(Saved data entries)
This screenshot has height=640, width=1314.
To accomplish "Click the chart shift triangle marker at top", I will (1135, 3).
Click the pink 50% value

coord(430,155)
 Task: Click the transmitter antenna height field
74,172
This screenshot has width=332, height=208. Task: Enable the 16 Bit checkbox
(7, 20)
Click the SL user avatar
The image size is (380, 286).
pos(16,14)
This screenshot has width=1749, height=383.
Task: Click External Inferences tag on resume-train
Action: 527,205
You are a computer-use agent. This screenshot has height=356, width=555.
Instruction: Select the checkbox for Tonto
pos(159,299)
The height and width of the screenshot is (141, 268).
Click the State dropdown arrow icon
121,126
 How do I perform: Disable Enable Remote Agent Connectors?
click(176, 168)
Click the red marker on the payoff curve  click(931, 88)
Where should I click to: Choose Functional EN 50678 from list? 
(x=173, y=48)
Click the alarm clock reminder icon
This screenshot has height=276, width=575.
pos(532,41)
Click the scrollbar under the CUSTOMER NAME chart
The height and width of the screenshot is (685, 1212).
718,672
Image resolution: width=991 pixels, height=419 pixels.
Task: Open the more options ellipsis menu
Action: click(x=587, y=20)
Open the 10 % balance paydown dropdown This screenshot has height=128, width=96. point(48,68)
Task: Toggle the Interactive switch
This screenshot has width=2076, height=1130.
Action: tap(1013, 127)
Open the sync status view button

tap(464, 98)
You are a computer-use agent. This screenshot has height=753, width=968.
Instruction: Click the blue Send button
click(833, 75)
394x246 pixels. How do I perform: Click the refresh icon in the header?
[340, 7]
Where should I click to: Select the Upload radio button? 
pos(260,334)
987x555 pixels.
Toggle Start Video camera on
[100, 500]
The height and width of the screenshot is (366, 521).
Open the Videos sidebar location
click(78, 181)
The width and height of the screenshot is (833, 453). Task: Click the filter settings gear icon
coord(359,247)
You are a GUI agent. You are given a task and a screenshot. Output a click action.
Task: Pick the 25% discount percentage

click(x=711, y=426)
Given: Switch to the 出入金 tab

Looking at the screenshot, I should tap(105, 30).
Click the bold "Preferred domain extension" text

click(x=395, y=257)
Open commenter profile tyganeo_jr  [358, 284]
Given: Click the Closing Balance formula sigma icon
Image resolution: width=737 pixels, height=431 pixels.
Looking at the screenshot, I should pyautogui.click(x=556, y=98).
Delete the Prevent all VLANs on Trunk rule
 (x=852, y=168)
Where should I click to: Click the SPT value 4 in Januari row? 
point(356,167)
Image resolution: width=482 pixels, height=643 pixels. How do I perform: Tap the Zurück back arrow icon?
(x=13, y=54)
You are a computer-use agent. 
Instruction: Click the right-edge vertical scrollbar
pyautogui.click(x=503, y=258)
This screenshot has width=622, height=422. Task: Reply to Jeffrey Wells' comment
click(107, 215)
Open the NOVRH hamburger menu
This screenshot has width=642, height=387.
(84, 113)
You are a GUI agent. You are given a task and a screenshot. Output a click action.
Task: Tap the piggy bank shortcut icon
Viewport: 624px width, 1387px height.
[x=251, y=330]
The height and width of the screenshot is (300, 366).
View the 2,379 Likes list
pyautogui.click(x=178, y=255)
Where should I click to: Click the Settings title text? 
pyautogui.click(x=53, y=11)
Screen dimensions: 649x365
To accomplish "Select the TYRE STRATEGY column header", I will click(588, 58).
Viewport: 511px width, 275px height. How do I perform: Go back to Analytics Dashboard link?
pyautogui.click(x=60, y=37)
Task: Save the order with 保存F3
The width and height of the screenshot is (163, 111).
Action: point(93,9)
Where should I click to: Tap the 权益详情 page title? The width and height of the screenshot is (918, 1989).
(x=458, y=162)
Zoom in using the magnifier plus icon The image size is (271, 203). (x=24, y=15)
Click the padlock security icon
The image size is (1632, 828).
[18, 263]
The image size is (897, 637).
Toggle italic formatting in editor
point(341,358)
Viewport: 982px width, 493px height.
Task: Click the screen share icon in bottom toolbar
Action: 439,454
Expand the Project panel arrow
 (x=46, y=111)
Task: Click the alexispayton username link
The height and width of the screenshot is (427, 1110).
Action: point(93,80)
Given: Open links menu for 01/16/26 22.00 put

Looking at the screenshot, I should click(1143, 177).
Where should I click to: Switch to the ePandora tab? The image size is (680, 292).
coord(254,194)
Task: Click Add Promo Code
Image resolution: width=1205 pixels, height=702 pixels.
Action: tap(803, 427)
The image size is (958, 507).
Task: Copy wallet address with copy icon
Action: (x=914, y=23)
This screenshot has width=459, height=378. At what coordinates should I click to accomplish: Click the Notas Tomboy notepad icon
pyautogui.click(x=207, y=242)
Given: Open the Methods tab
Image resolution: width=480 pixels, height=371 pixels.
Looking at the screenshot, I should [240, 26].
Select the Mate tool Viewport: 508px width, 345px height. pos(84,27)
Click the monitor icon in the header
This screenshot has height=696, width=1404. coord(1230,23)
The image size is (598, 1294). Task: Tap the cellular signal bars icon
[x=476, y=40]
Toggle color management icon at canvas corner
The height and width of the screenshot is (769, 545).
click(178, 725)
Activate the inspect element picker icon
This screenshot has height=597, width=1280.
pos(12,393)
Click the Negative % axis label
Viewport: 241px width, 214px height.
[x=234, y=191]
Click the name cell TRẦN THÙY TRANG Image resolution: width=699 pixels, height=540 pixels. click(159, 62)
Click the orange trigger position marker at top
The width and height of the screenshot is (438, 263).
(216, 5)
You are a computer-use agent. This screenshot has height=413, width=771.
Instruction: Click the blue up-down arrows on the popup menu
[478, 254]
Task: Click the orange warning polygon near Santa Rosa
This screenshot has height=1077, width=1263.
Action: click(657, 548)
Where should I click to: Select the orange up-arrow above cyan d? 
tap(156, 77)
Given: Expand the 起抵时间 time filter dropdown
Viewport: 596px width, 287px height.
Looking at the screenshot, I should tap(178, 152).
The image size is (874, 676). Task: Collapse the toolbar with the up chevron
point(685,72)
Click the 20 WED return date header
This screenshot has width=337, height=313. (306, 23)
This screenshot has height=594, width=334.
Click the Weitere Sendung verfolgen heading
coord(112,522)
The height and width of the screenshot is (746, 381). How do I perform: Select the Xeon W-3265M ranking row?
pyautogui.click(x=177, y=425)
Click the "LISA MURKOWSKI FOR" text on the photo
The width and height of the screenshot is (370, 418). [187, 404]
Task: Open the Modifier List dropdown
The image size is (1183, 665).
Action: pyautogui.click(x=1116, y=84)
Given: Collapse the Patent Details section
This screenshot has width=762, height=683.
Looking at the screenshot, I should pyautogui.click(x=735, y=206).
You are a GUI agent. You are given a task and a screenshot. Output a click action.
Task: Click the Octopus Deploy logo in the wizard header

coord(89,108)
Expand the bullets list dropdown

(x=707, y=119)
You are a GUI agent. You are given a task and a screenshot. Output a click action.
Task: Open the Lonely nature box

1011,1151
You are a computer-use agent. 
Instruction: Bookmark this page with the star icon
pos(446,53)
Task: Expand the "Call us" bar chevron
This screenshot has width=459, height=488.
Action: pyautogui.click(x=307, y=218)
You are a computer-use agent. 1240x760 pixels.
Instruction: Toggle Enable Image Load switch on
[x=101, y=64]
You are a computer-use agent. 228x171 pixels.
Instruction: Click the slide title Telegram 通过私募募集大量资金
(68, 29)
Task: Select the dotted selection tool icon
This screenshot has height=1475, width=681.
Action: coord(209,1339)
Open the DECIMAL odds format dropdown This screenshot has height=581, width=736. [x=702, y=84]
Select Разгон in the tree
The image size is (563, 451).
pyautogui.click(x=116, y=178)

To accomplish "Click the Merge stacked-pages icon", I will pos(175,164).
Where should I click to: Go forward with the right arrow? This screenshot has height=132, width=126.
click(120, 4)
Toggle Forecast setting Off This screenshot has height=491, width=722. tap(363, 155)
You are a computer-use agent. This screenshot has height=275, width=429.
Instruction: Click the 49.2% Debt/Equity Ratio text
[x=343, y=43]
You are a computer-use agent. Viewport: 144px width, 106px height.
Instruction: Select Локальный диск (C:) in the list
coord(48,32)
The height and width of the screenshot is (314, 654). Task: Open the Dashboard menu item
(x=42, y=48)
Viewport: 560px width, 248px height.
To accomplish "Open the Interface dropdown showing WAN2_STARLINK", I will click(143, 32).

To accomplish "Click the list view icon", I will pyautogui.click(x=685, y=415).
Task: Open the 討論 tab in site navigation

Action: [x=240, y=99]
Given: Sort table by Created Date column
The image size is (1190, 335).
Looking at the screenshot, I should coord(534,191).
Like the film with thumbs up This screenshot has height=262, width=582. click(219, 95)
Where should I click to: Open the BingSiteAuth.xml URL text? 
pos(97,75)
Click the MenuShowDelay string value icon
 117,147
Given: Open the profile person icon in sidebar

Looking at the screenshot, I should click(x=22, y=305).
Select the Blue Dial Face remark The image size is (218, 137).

**EXERCISE BRIEF**
Given the word "chart", show every line of the records that contains it.

**TASK ANSWER**
To accomplish "Click the chart shift triangle marker at top", I will (1135, 3).
Click the scrollbar under the CUSTOMER NAME chart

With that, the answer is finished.